Gracious and loving God,
We ask you to calm the hurricane, gentle the rains, and send clear skies for the recovery. Spare those who were uprooted and dislocated from further harm. Help those in the storm’s way to return to safety, stability, and security. Open our hearts in generosity to all who have no resources, whether physical, spiritual, or economic. In all things and at all times, help us to remember that when the storms of life come upon us, you are always with us, leading us to shelter, guiding us to safety, comforting us in our need.
We ask this through Christ our Lord. Amen.
– Office of Worship, Diocese of Dallas, adapted from Diocese of Austin
In today’s Bible readings, we will hear how about God’s wisdom and its importance in our lives. The parables of the treasure in the field and the pearl beyond price describe a wisdom for which no sacrifice is too great. King Solomon’s desire for the wisdom of understanding and right judgment is greatly rewarded by the Lord. The Psalmist proclaims that “I love your commands more than gold.”
St Paul shows us that God has the ultimate divine plan and the wisdom and power to bring it to fulfillment. A plan that calls all — slave and free, women and men to himself and conforms us all in Jesus Christ.
St Paul in the letter to the Romans states a painfully obvious truth – it is not easy to pray to God like we should. The Apostle recognizes that we are weak and need God’s intercessor, the Holy Spirit, to overcome our sinful nature.
The first reading, in contrast, shows us a God who is all powerful, all loving, and who can exercise that power in a way totally free; not controlled by what people think, expect or even deserve. The responsorial psalm poetically states that “Lord, you are good and forgiving, abounding in kindness to all who call upon you.”
Listen to today’s gospel as Jesus continues to teach in parables about the kingdom of God. Each parable draws on the familiar imagery of mustard seeds, of cooking, and of planting and harvesting to illustrate different aspects of the heavenly kingdom.
St John says that “in the beginning was the Word, and the Word was with God, and the Word was God.” Listen closely as todays’ scriptures expands our understanding of the Word. Today’s passages will describe for us the fertile and life-giving power of God.
The prophet Isaiah, who lived 700 years before the birth of Jesus, writes as if the Word of God is water; which has been sent from the heavens to water the earth and returns to God having accomplished its purpose.

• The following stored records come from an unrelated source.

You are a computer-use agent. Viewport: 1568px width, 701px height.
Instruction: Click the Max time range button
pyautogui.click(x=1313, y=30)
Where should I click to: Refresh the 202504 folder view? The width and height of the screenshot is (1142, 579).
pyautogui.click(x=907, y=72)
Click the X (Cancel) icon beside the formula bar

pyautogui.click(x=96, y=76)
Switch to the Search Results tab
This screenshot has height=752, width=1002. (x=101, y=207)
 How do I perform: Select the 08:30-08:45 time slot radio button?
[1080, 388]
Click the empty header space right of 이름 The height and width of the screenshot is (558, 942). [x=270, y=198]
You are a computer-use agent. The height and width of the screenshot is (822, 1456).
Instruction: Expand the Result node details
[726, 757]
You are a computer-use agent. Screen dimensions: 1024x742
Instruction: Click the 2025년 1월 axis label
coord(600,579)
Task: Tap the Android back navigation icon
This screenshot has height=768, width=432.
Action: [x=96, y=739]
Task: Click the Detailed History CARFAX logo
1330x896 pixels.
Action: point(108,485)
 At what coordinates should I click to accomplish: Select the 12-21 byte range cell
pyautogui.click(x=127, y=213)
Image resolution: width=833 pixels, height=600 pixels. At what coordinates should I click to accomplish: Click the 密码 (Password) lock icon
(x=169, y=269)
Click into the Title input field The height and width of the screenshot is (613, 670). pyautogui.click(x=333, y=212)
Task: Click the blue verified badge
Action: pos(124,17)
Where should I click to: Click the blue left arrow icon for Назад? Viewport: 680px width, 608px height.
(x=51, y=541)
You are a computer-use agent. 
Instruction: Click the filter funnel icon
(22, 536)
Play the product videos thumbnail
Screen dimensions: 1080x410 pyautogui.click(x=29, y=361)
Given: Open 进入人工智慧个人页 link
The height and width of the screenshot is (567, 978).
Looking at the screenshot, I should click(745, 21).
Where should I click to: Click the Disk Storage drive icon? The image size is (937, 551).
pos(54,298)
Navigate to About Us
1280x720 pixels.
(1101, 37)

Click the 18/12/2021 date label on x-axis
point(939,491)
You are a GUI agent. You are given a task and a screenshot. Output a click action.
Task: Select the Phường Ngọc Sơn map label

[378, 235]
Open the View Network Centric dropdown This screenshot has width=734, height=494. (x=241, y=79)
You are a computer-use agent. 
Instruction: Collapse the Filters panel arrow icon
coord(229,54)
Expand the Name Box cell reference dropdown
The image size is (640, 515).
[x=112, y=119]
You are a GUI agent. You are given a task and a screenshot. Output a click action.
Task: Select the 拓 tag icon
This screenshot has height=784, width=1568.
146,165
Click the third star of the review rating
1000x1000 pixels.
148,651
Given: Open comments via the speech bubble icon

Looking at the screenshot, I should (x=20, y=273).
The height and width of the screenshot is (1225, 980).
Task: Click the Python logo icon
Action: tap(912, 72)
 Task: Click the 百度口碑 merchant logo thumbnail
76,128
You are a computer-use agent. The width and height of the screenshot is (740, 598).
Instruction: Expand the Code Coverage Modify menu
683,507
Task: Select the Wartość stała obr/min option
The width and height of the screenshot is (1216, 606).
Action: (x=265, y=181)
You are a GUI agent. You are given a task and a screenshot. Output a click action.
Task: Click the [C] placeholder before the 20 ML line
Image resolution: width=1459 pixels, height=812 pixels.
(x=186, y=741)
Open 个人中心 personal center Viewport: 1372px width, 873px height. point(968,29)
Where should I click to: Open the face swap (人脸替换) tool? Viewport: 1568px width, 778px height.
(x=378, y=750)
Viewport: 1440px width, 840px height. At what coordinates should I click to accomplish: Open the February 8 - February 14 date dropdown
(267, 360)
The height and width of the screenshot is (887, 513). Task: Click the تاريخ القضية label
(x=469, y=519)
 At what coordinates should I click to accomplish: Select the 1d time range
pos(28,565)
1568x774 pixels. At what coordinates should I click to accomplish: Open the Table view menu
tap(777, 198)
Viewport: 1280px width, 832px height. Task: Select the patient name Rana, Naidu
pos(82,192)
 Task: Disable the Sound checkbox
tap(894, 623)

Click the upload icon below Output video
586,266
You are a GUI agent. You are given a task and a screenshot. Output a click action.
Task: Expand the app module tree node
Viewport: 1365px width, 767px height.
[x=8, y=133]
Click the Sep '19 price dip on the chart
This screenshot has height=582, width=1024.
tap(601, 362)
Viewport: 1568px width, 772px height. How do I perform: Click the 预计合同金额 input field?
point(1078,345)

The parable of the sower, while a familiar reading, truly challenges us to be receptive to the word of God. The promise is that whoever hears the word of God will be blessed and produce fruits in abundance.
In today’s readings, Jesus, reveals to us just how powerful, peaceful and loving the relationship between the Father and the Son really goes.
Foreshadowing this revelation, the prophet Zechariah describes a powerful king who will be humble, just and meek. He will banish the weapons of war and bring peace to the ends of the earth.
Together, Paul and Matthew, tell us that when we live according to the spirit and not to the flesh, we will break the yoke of death. Living in the spirit is to truly take the yoke of Jesus upon our shoulders. This yoke is a relationship of total communion between us and Jesus; and thru Jesus, the Father, which is the true source of peace, justice and happiness.
The apostle Paul tells us in the second reading, that at our Baptism, we have become linked to Jesus’s death on the cross. He also goes on to explain how we have been raised to a new life and become disciples of Jesus Christ.
In the first part of Matthew’s Gospel, we will hear Jesus tell us his expectations of his disciples. Jesus demands and expects our total love ‑‑ a love that surpasses that which we have for our fathers, mothers, children, and even ourselves.
The Gospel then goes on to teach that when we receive a fellow disciple – we are receiving Jesus Christ. Just like the Shunemite woman from the first reading, she welcomed the righteous prophet Elisha and received a prophet’s reward for her actions; we too will be rewarded when we welcome Jesus Christ, through his disciples, into our lives.
It is not easy to be a disciple of Christ and to strive to follow God’s law. It can often lead others to make fun of us, ridicule us, and even stir up great anger towards us. The readings today tell us not to be afraid. We are not above our master, Jesus Christ, who himself was mocked, beaten, and crucified for just helping others and speaking the truth. We are assured, though, that God will be with us during those difficult times, and he will reward us for being steadfast followers of his son. Evil men and women can destroy our reputations, our careers, and even our lives, but they cannot destroy our souls. If we place our trust in God, he will protect our souls and join them to himself in everlasting life. So do not be afraid.